Across Nigeria’s health sector, women are often at the center of care delivery, yet far fewer are represented where critical decisions are made. From health policy to programme leadership, many of the systems shaping women’s health outcomes continue to operate without enough women in positions of influence.

The result is a gap between lived realities and decision-making, where issues affecting women and children are too often addressed without the leadership and perspectives of those most affected.

These were some of the issues explored during eHealth Africa’s 40th Insights Webinar, Give to Gain: Advancing Women’s Rights and Capacities for Sustainable Impact.

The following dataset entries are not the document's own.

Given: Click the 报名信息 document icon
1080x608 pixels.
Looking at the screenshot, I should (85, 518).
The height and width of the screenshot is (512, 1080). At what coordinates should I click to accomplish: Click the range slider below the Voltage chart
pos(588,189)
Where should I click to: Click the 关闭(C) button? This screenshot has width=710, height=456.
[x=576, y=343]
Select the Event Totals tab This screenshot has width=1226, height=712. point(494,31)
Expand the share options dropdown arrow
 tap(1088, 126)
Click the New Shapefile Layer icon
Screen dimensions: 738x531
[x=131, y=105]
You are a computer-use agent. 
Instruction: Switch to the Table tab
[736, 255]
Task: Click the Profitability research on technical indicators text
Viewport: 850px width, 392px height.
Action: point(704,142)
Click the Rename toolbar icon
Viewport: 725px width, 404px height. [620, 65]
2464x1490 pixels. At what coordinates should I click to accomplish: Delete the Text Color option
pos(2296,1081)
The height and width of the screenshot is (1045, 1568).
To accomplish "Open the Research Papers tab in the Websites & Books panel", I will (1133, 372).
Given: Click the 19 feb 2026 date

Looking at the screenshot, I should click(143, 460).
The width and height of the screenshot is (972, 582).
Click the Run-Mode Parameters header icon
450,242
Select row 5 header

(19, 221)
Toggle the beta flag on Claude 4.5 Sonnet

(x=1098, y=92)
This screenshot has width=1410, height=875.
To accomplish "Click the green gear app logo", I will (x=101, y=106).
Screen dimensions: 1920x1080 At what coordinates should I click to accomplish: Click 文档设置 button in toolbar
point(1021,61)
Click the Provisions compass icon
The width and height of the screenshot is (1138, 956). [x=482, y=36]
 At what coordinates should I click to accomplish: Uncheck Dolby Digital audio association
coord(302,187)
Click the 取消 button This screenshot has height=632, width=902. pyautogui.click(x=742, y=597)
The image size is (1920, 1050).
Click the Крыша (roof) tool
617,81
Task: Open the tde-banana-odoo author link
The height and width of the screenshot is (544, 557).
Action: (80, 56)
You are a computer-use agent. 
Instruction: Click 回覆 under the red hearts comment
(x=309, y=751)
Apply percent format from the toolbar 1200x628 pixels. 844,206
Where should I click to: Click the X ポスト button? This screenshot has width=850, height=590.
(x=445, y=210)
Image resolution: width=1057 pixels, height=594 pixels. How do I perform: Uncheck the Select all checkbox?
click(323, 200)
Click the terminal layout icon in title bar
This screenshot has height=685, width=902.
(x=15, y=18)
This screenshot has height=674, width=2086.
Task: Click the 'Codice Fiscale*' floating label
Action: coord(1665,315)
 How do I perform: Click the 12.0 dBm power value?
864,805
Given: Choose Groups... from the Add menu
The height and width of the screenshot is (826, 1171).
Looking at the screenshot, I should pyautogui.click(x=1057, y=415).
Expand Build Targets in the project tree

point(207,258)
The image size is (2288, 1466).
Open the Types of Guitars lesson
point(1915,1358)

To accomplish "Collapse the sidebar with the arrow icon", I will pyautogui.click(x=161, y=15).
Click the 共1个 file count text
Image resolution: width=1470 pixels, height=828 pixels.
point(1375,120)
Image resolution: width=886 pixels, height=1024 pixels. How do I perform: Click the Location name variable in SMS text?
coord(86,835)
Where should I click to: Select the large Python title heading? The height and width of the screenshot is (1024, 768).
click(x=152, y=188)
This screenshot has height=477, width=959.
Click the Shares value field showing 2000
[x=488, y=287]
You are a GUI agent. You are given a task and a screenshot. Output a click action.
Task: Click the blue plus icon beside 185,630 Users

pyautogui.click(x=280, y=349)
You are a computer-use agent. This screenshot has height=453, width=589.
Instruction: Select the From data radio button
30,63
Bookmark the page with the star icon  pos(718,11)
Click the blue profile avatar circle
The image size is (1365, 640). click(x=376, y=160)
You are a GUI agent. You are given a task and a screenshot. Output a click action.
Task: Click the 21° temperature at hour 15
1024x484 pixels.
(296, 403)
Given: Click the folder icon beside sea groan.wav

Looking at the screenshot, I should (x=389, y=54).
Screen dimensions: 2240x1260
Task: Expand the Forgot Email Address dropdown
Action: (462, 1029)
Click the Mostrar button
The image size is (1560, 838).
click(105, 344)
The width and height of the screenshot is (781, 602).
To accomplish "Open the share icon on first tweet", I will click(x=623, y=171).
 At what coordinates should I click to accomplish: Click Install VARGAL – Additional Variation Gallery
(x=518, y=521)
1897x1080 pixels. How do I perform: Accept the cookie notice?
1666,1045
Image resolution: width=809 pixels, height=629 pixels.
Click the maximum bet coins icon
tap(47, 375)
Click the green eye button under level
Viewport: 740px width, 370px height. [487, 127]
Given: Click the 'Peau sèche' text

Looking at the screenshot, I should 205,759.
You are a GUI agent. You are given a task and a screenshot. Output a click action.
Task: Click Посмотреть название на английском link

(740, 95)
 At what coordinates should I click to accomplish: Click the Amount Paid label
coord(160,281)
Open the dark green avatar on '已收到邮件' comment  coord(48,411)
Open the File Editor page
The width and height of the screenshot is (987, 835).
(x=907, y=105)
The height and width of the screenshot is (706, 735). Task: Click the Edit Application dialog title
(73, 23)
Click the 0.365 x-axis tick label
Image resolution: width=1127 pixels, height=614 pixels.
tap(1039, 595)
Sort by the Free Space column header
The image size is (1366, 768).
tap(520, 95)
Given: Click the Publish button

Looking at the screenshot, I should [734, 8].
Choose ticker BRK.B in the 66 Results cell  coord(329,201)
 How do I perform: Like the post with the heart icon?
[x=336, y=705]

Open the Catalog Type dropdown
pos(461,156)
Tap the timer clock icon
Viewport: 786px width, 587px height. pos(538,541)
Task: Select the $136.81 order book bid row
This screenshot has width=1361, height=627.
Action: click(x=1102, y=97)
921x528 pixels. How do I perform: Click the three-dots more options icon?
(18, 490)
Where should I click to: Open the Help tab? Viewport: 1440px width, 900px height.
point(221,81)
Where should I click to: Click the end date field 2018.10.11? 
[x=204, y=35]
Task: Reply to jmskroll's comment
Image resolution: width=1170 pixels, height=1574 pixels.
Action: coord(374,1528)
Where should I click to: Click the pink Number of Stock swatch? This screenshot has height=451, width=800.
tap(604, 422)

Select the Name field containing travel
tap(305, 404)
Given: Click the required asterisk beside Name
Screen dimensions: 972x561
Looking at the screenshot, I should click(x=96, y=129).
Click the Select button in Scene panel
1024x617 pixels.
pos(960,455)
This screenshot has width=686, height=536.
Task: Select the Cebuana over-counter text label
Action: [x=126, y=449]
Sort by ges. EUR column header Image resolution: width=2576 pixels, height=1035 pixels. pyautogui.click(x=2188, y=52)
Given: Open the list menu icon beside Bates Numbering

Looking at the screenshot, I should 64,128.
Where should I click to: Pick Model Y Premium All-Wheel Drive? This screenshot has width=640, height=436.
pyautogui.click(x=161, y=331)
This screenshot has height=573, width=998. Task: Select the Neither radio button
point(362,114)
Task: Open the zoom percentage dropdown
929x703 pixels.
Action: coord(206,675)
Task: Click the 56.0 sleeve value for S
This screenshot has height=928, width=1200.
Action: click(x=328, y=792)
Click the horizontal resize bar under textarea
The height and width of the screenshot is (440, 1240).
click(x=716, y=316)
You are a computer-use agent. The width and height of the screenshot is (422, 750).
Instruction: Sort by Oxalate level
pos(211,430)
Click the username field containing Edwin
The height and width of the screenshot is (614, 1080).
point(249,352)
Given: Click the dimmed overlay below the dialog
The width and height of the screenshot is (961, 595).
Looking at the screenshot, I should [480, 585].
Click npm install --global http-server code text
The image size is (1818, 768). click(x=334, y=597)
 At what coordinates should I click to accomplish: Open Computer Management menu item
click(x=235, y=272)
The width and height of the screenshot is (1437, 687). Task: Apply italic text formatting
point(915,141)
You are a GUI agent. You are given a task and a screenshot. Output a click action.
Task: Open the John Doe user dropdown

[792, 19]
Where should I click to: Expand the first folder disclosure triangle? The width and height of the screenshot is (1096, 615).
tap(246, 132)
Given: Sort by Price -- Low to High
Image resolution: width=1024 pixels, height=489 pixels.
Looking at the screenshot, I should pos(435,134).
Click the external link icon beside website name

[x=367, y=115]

Beyond advocacy, the conversation focused on what it takes to build systems where women are not only included but supported to lead, influence decisions, and improve health outcomes within their communities.

Giving Beyond Charity

For participants, “giving” extended far beyond financial support. Augustina Okpechi, Project and Communications Lead at KSH Foundation, described it as sharing time, expertise, opportunities, and access in ways that help other women grow and succeed.

Hannatu Balarabe Saidu, Project Manager for the Girl Child Programme at Maina and Kids Children Foundation, emphasized the importance of sustaining that support across generations. “The real work is reinforcing what women have always done, giving back to the very communities and younger girls who shaped them. No one reaches where they are without a woman behind them,” she said. “The task is to keep that chain alive”.

From Individual Effort to Systemic Change

Individual giving matters, but the panel was clear: systems determine scale. Nuzo Eziechi, Senior Manager, Talent and Performance Management at eHealth Africa, was blunt about the gap many organisations still face. While many women enter the workforce, significantly fewer progress into leadership positions.

She called it the “broken rung” and stressed that closing it requires more than mentorship. It demands sponsorship, deliberate leadership pipelines, and policies that reflect real life.

At eHealth Africa, these conversations are supported by deliberate workplace policies and representation goals. Women currently make up 33.3% of the workforce and 34.7% of leadership roles across the organisation.

The organisation backs these numbers with practical measures, which include flexible work arrangements, remote options, and adjusted hours for mothers returning from maternity leave. These measures help create an environment where women are better supported to balance professional growth and family responsibilities.

Making Equity Measurable and Sustainable

Another major focus of the discussion was accountability.

Nuzo emphasised treating gender equity as an organisational performance issue, not just a social goal. “Without data, equity conversations remain abstract,” she said. She stressed that organisations must measure representation, progression, pay equity, and retention, and respond intentionally to the gaps the data reveals.

Hannatu added that real change in communities requires long-term commitment: sustained funding, working through (not around) local leaders, continued education, and patience. Sustainable change, she noted, often takes years and requires consistent investment across generations.

The Way Forward

The conversation left a clear challenge: investing in women is not separate from building stronger health systems. When women are fully equipped, fully included, and fully heard, the gains are never limited to women alone. They strengthen health systems,  institutions, communities, societies, and economies.

The discussion reinforced a broader truth: stronger and more resilient health systems cannot be built without intentionally investing in women’s leadership, participation, and opportunities.\n\nThrough the Insights Learning Forum (ILF), eHealth Africa continues to create spaces for conversations that connect ideas to practical action and long-term systems change.

The challenge now is moving beyond intention and building the structures, policies, and opportunities that allow gender equity to become sustainable and measurable.